Nelson Algren: Unappreciated genius of American literature

Los Angeles Times Book Critic

Nelson Algren may be my favorite unappreciated genius of American literature. His fiction, largely set in his hometown of Chicago, blends grit and sensitivity to portray the grifters and the scammers, the addicts and the down-and-outers, whose humanity we often overlook.

Between 1942 and 1956, he put together a run of five books — “Never Come Morning,” “The Neon Wilderness,” “The Man with the Golden Arm,” “Chicago: City on the Make” and “A Walk on the Wild Side” — as good as anything any writer anywhere has ever done.

And yet, Algren, who died at 72 in 1981, has essentially been forgotten, his work unread, his name unrecalled.


“The Man with the Golden Arm” may have won the first National Book Award for fiction, in 1949, but when I wrote about Algren five years ago on the centennial of his birth, I was told by Harold Augenbraum, executive director of the National Book Foundation, that plans for a national celebration had been scrapped because “though his writing continued to resonate, the number of his readers and his currency among the general reading public had diminished.”

I don’t know that any of this will change with the release of “Algren: The Movie,” although the prospect is intriguing all the same. A documentary about the author’s life, it premieres Tuesday at the Chicago International Film Festival — which is as it should be.

Featuring recordings of Algren, interviews with friends and admirers such as Russell Banks and Philip Kaufman and Art Shay’s iconic black and white photographs of the author, it promises to be a loving retrospective. For a taste, the filmmakers have released two trailers, one focusing on the personality and the other on the work.

Algren was a thorny character, there’s no doubt about it. “He was honest and irreverent,” director Michael Caplan told Chicagoist in 2009, “and maybe got under people’s skin.”

Caplan continues: “When he left Chicago for New Jersey in 1975 he certainly had no love for the city. He felt it had rejected him, failed to recognize his work. Plus by the end of his life he was pretty bitter and drinking a lot. But I don’t wish to focus on that with this movie. I want to show that ultimately he was a compassionate man who loved people, especially the underdogs.”
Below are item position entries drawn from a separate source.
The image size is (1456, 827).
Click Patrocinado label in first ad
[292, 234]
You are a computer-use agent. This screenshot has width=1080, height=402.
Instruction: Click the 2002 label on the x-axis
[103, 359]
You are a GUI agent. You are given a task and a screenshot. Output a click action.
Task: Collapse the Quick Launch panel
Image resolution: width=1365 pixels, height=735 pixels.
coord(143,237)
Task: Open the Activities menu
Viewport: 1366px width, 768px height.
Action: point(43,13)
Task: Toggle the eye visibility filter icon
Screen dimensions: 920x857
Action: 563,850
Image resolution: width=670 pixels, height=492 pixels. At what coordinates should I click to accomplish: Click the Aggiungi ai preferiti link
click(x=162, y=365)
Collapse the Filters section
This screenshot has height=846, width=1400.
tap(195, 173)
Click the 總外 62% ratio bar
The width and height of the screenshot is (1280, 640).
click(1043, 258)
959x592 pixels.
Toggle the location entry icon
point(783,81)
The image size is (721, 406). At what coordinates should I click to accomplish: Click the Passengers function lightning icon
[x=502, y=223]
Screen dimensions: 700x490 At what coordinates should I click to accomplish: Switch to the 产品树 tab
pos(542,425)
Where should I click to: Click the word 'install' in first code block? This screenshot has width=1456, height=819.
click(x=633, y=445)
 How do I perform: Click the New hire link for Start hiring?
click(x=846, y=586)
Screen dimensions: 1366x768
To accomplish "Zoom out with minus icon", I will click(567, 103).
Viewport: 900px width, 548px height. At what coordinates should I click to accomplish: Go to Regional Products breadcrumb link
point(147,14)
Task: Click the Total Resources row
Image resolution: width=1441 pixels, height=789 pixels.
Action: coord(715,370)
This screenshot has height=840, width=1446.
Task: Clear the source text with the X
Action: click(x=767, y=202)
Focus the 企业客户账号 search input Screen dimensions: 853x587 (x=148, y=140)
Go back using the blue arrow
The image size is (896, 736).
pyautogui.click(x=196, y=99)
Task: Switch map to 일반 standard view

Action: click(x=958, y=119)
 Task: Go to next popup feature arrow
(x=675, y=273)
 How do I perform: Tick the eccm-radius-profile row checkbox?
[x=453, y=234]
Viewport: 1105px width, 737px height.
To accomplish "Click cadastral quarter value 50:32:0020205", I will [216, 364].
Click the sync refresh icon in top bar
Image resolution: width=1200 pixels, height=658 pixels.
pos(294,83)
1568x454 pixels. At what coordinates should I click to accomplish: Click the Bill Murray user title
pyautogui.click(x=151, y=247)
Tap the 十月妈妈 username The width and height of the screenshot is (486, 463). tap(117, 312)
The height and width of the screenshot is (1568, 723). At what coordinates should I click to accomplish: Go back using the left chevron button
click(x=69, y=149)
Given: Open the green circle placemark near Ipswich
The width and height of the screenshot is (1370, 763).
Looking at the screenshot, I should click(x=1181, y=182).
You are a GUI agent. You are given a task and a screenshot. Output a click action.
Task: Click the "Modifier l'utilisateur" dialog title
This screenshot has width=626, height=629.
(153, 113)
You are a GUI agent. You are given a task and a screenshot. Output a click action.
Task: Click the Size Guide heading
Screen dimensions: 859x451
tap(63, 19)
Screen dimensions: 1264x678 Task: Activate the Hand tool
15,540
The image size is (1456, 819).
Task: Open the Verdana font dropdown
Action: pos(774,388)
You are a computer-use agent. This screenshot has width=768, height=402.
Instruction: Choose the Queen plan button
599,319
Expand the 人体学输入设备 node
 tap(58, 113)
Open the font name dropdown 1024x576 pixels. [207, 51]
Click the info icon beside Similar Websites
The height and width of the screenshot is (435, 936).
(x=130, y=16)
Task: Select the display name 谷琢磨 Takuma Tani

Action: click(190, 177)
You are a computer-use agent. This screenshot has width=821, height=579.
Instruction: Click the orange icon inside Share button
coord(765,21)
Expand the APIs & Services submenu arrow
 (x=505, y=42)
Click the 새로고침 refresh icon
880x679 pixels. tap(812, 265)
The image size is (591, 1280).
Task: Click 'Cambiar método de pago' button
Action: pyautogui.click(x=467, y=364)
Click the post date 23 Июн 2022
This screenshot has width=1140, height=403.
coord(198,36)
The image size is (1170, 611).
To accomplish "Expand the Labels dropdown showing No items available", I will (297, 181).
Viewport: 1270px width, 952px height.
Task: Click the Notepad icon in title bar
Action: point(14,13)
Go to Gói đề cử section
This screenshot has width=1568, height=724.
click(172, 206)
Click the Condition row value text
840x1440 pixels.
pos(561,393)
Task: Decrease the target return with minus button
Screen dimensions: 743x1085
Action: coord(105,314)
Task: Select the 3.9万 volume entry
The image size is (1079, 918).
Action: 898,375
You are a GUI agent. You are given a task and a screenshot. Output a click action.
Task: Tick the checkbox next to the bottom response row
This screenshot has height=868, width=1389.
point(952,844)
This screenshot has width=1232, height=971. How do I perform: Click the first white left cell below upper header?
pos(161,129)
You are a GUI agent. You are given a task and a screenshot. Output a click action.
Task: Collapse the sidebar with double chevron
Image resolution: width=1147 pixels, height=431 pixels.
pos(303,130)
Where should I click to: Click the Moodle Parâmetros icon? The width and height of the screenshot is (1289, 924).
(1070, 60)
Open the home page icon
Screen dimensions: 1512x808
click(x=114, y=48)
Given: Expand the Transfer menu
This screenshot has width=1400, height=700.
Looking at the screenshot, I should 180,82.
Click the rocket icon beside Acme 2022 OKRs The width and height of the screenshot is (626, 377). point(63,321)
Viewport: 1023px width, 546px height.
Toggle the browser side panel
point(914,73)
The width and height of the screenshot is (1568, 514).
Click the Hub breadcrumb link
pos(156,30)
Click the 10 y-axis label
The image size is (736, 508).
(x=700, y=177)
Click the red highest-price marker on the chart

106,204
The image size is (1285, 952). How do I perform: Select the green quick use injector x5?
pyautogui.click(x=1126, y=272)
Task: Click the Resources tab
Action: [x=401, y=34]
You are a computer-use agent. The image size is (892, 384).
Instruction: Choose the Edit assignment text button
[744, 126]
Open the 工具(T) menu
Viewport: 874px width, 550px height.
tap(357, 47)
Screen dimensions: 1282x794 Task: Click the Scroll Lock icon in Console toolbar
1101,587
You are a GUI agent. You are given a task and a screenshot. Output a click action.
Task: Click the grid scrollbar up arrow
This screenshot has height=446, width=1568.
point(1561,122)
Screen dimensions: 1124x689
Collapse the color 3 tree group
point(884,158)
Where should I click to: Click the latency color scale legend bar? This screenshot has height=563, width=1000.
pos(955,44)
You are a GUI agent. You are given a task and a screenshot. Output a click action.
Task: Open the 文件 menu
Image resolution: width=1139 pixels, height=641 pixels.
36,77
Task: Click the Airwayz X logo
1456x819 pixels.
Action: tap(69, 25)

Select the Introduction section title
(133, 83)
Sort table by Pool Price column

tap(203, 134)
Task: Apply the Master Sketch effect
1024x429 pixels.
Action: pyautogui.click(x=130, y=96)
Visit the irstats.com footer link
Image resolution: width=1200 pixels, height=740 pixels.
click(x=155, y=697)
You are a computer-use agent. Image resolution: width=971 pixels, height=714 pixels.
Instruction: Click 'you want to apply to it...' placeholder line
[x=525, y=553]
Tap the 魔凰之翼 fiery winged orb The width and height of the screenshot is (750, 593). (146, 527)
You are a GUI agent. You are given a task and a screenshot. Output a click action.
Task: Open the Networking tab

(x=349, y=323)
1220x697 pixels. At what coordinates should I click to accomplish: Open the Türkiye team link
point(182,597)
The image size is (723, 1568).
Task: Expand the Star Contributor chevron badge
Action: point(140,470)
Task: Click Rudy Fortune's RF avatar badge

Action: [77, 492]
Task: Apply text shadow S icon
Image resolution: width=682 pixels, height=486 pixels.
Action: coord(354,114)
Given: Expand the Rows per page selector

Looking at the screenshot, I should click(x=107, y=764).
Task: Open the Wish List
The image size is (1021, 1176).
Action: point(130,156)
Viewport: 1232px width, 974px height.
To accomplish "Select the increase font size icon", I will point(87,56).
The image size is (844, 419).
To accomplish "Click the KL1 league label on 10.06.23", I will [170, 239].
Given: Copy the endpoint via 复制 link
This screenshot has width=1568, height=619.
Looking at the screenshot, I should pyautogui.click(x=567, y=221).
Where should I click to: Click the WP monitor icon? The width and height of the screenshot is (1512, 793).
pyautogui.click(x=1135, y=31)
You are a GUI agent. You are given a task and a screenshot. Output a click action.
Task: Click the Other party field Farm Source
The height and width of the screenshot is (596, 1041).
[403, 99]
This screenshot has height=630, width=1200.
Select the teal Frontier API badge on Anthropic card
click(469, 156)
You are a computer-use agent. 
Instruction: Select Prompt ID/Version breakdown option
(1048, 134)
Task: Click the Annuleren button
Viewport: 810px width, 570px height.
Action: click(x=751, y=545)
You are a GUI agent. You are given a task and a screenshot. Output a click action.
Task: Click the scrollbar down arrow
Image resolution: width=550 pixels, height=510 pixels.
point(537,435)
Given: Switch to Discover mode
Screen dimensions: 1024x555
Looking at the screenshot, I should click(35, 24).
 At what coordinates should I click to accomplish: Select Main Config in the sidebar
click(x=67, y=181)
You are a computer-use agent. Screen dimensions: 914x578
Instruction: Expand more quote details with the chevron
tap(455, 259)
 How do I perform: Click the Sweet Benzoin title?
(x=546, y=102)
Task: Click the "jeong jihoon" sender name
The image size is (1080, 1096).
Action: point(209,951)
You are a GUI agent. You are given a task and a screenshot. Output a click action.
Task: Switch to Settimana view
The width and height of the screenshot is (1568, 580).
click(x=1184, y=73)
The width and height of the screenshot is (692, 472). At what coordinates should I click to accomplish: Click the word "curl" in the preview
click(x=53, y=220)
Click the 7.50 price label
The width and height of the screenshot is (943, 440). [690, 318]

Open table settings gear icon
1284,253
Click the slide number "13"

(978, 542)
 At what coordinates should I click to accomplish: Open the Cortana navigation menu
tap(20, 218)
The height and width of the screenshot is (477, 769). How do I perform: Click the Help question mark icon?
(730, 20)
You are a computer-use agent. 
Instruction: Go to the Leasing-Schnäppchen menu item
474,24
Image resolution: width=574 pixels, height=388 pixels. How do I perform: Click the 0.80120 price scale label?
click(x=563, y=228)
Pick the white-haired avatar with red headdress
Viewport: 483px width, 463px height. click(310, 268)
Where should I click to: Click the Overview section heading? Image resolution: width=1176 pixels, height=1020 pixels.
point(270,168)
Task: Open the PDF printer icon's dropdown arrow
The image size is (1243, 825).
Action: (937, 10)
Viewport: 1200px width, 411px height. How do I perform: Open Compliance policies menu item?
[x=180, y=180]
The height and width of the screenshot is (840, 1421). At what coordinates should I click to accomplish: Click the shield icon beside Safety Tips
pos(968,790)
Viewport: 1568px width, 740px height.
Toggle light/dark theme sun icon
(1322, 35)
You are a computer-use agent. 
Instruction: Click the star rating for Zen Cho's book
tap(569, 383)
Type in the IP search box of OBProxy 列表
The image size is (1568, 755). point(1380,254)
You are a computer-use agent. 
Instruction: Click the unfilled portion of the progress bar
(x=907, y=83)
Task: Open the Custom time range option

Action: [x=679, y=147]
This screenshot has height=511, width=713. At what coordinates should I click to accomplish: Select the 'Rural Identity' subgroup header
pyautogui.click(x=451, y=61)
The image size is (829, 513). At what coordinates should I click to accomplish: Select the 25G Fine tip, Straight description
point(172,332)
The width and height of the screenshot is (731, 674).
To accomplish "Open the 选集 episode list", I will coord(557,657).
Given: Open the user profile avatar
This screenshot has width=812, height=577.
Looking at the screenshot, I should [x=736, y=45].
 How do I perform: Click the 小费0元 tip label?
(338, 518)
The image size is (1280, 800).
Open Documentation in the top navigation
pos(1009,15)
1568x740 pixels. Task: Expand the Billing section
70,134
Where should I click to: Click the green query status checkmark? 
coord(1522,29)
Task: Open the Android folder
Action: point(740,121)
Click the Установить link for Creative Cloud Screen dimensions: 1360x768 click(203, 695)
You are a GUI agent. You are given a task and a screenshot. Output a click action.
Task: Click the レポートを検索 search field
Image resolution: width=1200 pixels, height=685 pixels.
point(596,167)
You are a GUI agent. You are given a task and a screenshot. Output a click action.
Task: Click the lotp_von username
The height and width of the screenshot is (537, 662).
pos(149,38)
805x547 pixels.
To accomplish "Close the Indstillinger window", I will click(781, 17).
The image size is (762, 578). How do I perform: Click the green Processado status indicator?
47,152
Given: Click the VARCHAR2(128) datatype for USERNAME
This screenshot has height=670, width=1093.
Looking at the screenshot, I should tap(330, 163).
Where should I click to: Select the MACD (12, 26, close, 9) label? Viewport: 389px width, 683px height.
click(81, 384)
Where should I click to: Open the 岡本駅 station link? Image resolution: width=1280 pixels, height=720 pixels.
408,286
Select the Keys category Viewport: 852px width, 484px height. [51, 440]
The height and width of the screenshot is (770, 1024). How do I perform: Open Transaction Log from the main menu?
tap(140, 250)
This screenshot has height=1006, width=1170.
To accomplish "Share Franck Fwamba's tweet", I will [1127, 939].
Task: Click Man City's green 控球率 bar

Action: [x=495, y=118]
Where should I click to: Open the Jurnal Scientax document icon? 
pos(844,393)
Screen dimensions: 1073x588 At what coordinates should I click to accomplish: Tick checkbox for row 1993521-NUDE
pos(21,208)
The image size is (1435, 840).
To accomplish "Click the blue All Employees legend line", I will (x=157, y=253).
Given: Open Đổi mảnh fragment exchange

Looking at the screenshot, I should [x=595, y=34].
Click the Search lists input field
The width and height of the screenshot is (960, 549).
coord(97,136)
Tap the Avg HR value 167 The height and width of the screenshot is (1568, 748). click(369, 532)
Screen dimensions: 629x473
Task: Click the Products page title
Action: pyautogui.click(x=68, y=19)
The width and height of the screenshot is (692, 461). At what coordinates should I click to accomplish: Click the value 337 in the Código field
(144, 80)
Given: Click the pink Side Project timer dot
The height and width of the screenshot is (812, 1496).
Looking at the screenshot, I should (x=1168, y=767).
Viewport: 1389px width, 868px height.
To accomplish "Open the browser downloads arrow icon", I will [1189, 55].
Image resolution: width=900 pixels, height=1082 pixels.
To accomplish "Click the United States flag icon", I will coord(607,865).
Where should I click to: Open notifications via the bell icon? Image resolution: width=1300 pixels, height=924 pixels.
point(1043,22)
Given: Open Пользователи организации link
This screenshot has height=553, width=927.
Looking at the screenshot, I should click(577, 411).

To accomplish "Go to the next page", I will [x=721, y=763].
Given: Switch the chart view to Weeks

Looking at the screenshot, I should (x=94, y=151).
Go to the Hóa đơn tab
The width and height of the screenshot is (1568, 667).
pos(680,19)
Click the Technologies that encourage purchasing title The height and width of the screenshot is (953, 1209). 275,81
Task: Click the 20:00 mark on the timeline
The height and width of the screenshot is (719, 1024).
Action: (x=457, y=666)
The key to Algren, of course, is the tension between those perspectives: bitterness and compassion like a kind of yin and yang.


“The great trains howling from track to track all night,” he writes in “Never Come Morning.” “The taut and telegraphic murmur of ten thousand city wires, drawn most cruelly against a city sky. The rush of city waters, beneath the city streets. The passionate passing of the night’s last El.”

It makes me think of Bruno Bicek, the tough guy at the center of that novel, or Frankie Machine, junkie hero of “The Man with the Golden Arm” — “the luckless living soon to become the luckless dead.”

These were Algren’s people; he identified with them, as both a writer and a human being.

“I don’t think the isolation of the American writer is a tradition,” he told the Paris Review in 1955; “it’s more that geographically he just is isolated, unless he happens to live in New York City. But I don’t suppose there’s a small town around the country that doesn’t have a writer. The thing is that here you get to be a writer differently. I mean, a writer like Sartre decides, like any professional man, when he’s fifteen, sixteen years old, that instead of being a doctor he’s going to be a writer. And he absorbs the French tradition and proceeds from there. Well, here you get to be a writer when there’s absolutely nothing else you can do. I mean, I don’t know of any writers here who just started out to be writers, and then became writers. They just happen to fall into it.”